The current regulations aren't "optimal," says Sheldon Stier, president of Hatch Alternative Investments, a Winnipeg firm.
But he says the industry is working toward better standards, including licensing for exempt market dealers, and many reputable dealers already belong to the Exempt Market Dealers Association of Canada.
Both improve standards for dealer conduct, but Stier says it's unclear whether there would ever be a self-regulating organization like the IIROC (the Investment Industry Regulation Organization of Canada), which oversees the conduct of brokers and can impose penalties for violations.
"If you keep layering on oversight, while there might be a benefit to it, it takes away from the value of the wholesale model of the exempt market," he says.
One of the main reasons the exempt market exists is so smaller firms can access investor capital without the cost of listing on an exchange.

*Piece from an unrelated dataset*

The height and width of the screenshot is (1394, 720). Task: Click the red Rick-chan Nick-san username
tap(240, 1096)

Savvy investors, in turn, can potentially benefit from this lower-cost model through higher returns.
And in most instances, exempt-market investment opportunities are indeed legitimate, Terlinski says.
Then again, just because it's not fraud doesn't mean it's a good deal, either. The potential risks and costs, while cited in an investment's documentation, can often be hard to find, even for professionals.

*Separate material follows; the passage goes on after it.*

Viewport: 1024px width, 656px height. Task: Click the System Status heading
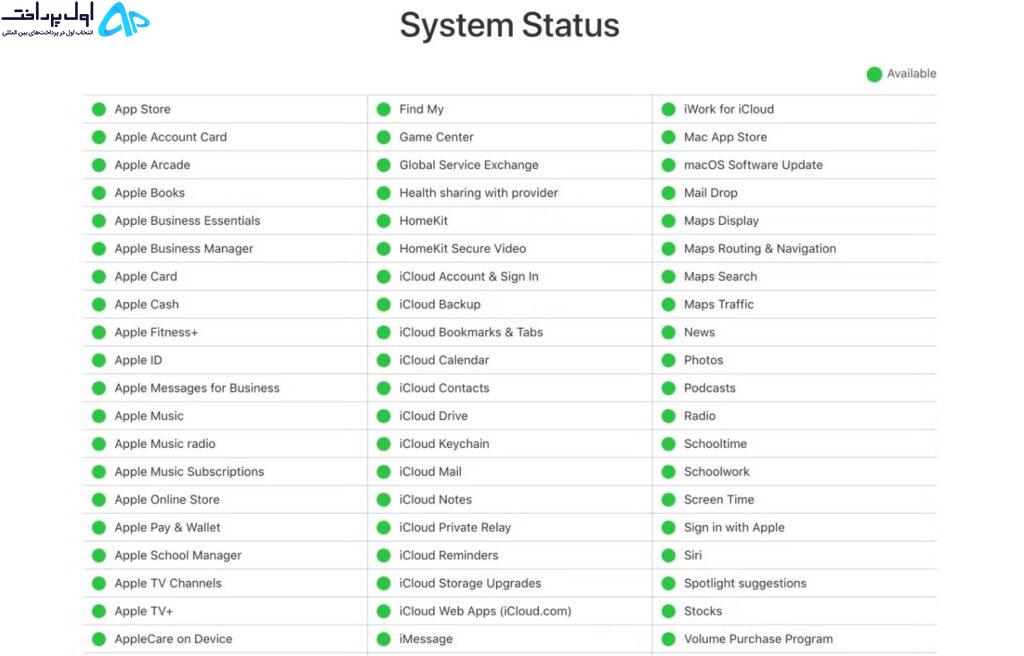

Terlinski says MSC investigators recently reviewed an offering memorandum for a real estate deal in the exempt market. It took them a few days to find while it wasn't fraudulent, it certainly wasn't a good investment.
"After fees and everything else you pay, the property would have to increase six or seven times in value to make your money back," he says.
Unfortunately, many investors don't bother to apply the same scrutiny, nor do they usually have the ability to do so.
"Before you sign on the line in a subscription agreement, you should at least be looking at getting some objective advice from somebody with business experience," he says.
Stier says these offerings that lurk in the grey area of legality often attract investors who get swept up in flashy presentations.
"The art of the snake-oil salesman is alive and well," he says.
"At the end of the day, what we're trying to do is educate investors that there are people that are a little more sensational and promotional."